• **DO THIS**: Rewrite the records from the line with "The width and height of the screenshot is (1276, 793)." through the end of the records, changing "screenshot" to "screen capture" and keeping everything else the same. Leave the pictures out of your answer.

— Start —

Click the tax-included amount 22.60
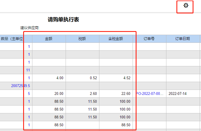This screenshot has width=201, height=131. pos(126,93)
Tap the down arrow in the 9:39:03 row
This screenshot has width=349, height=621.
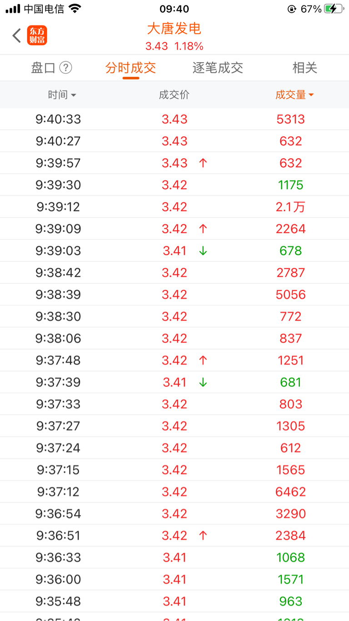tap(203, 250)
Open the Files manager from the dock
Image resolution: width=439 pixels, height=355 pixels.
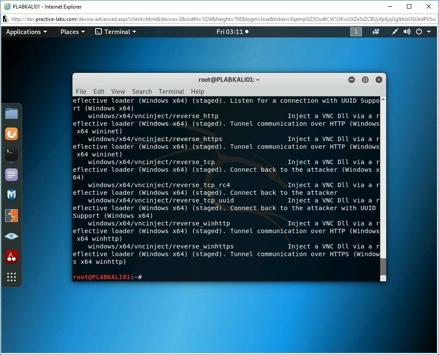click(12, 113)
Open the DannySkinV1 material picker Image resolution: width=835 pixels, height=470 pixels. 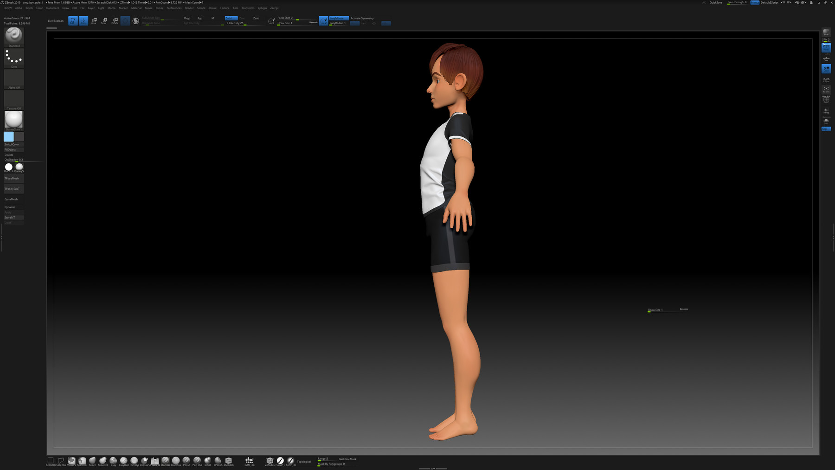pos(14,120)
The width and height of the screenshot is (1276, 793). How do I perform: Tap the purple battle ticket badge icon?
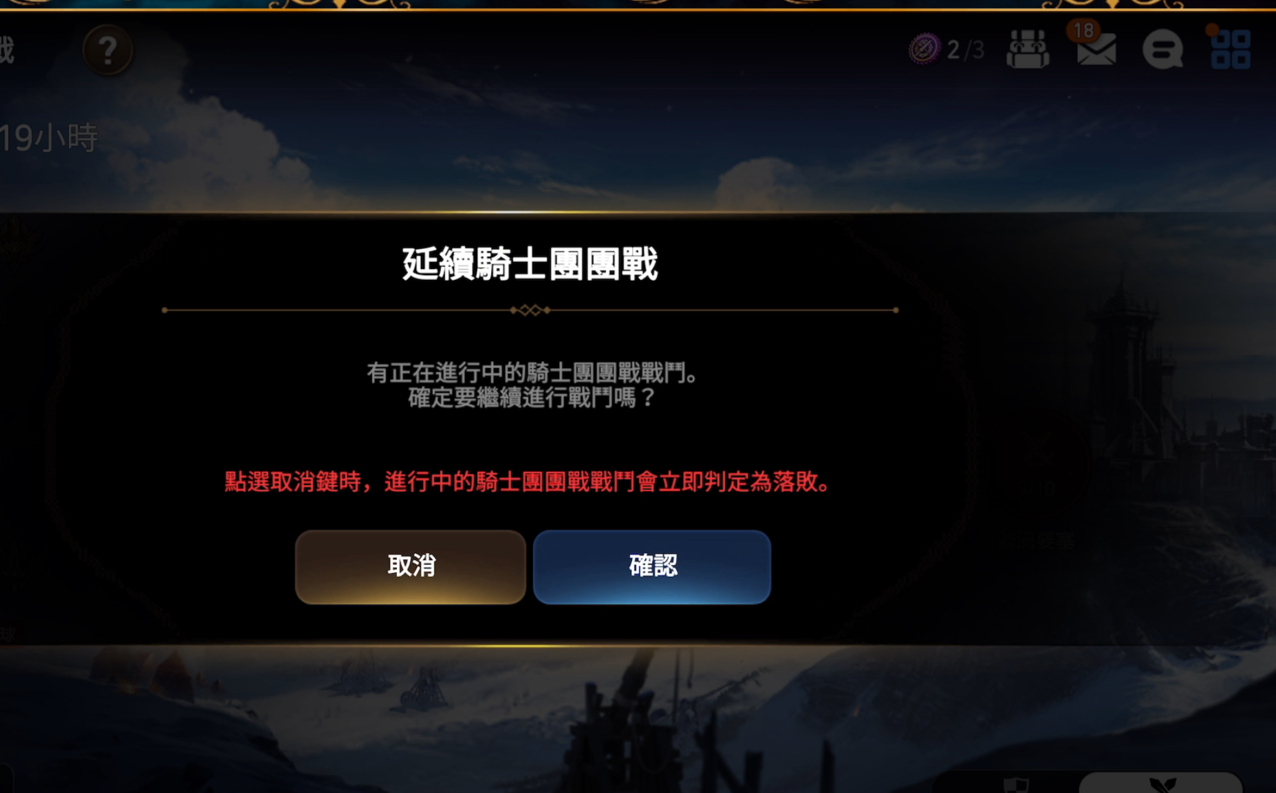coord(924,49)
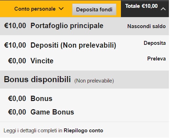
Task: Select the Depositi (Non prelevabili) row
Action: click(84, 45)
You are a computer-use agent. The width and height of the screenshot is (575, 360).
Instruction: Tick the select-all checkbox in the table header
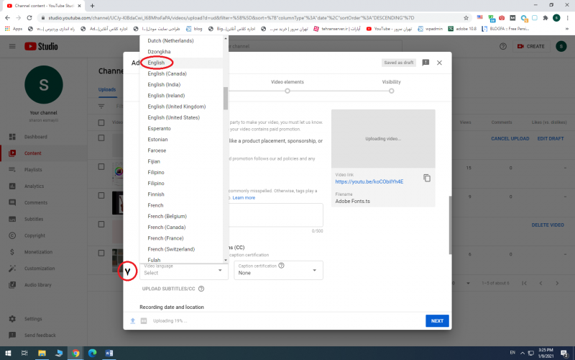(101, 122)
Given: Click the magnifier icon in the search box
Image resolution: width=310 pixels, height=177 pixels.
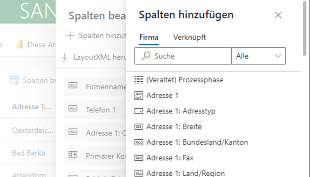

— End —

• **RESPONSE FOR THIS EXERCISE**:
The width and height of the screen capture is (1276, 793). How do I perform: Tap the purple battle ticket badge icon?
coord(924,49)
Task: Select the Depositi (Non prelevabili) row
Action: click(84, 45)
You are a computer-use agent. The width and height of the screen capture is (575, 360).
Instruction: Tick the select-all checkbox in the table header
(101, 122)
Given: Click the magnifier icon in the search box
Image resolution: width=310 pixels, height=177 pixels.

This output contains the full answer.